В каком городе размещена знаменитая картинная галерея?

В каком городе ежегодно бывает Большая всемирная ярмарка?

В каком городе родился немецкий поэт Шиллер, композитор Лист и ещё многие писатели и композиторы?

В журнале все эти вопросы были напечатаны на одной странице и после каждого вопроса тянулись две строчки точечек. А внизу было напечатано мелкими такими буквами, что, кто правильно ответит на все вопросы, тот сможет участвовать в лотерее; выпадет счастливый номер — получай поездку в ГДР.

Сказать по правде, Слава не очень-то надеялся выиграть эту поездку. Но ему хотелось хотя бы помечтать об этом. Разве вы не любите мечтать о чём-нибудь, даже о недоступном?

Ведь вот, скажем, купив за 30 копеек билет лотереи, можно же надеяться выиграть «Москвич».

И вот уже эта машина стоит за вашим окном. Получайте ключи от дверцы и от зажигания, садитесь и поезжайте.

Славина мама такие мечты называла нереальными. Она вообще любила это слово: не-ре-аль-но.

«Ты, Слава, сделал уроки?» — «Я, мама, и так всё знаю. Если вызовут, отвечу». — «Нет, это нереально». Или: «Я, мамочка, раньше поиграю в футбол, а потом пойду в булочную». И опять: «Нереально — булочную закроют».

Так же мама спорила со Славой, когда он привел с улицы собачонку: «Это нереально, чтобы у нас в доме была собака. Кто будет за ней ухаживать?»

Но тогда Слава маму уговорил, и Шустрик у них чудесно прижился. Подумаешь, много работы — ухаживать за собакой. Одно только — гулять с ней. У Славы с мамой бывали даже споры: по вечерам, перед сном, мама хотела гулять с собакой и Слава хотел. Вот и получалось, что гуляли втроём.

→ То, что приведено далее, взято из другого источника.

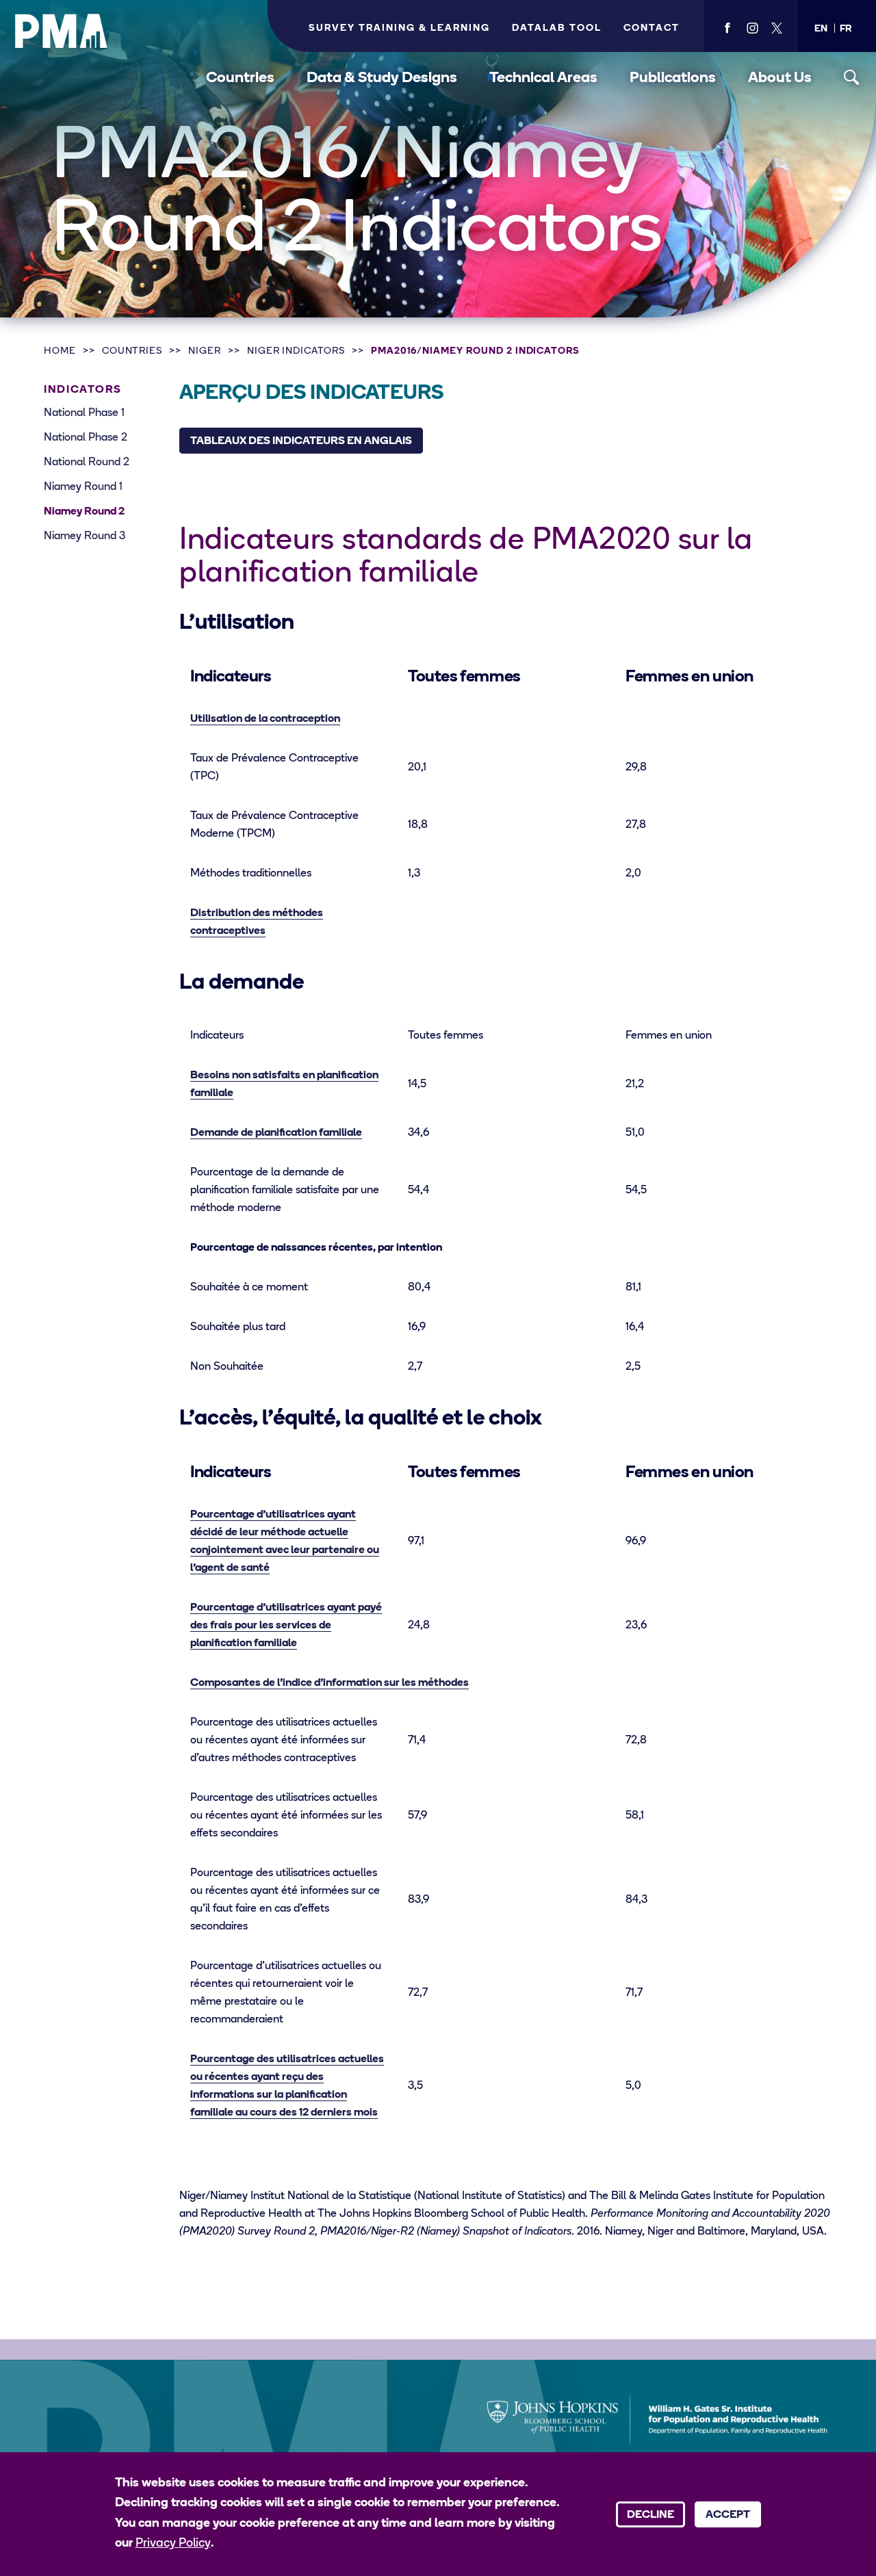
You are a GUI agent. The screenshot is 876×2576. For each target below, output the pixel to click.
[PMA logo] (61, 31)
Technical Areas (543, 78)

Всё вполне реально. Иногда, правда, когда никого не бывало дома, Шустрик любил отдыхать на Славиной подушке. Застукать его на месте преступления никогда не удавалось, но выдавала вмятина на подушке. А так с ним всё получалось вполне реально.

Впервые Слава увидел Шустрика в солнечный весенний день. Пёсик резвился, попав на улицу, где ему казалось, что всё создано для того, чтобы он мог играть. Вот только не пугались люди его лая, подшучивали над ним или говорили ему всякие ласковые слова. Ну и что ж, пёсик не обижался на шутки, вилял хвостом. Всё доставляло ему радость. Он даже не очень понял, что произошло, когда хозяин вдруг натянул поводок.

Хозяин Шустрика, который был примерно одних лет со Славой, спросил:

— Очкарик, хочешь собаку?

Слава пропустил мимо ушей «очкарика» и спросил:

— А ты продаёшь?

— Нет.

— А почему говоришь «хочешь»?

— Я её за так отдаю.

— За так?

— Ага.

— Совсем отдаёшь?

— Совсем отдаю. Бери!

— А она не заразная?

— Скажешь тоже. Он знаешь какой, знаешь…

— Знаю. Ну не надо. Давай. Эй ты, ну не надо. Слышишь? Я её не обижу…

Верёвка перешла из рук в руки. Собака почуяла новый запах, тявкнула, потом залаяла, но когда новый хозяин нагнулся к ней и погладил, радостно завизжала. Характер у неё был, вероятно, хороший: приласкали, и ладно.

— Пошли! — сказал Слава.

«Тяв!» — ответил пёсик, что, должно быть, и значило — «Пошли!»

Но пошли они не сразу. Собака хотя и была молодой, но знала уже, что значит собачья привязанность. Она упёрлась, натянула поводок и завыла. Ведь сначала, должно быть, решила, что с ней играют, а тут поняла: отдают.

Нет, слушать этот собачий плач было выше сил. Оставив Славе поводок, мальчик убежал, а Слава нагнулся и гладил, ласкал пёсика.

— Глупенький. Тебе же хорошо будет. Ну не упрямься.

Они вошли в дом, Славик накормил пса из блюдца и вышел с ним во двор. Здесь Слава отвязал верёвку, отшвырнул её далеко и сказал:

— А ну побегай!

Почувствовав свободу, пёсик вдруг словно обалдел от радости. Он стал бегать по двору, прыгать, кружиться, визжать. Слава гонялся за ним, но куда ему: пёсик бегал и увёртывался очень быстро. И тогда Слава крикнул:

— Ну хватит! Ах ты Шустрик!.. К ноге.

Что означают эти слова, пёс не понял, но кличку свою запомнил сразу. И с тех пор он перестал быть безымянным псом и стал Шустриком.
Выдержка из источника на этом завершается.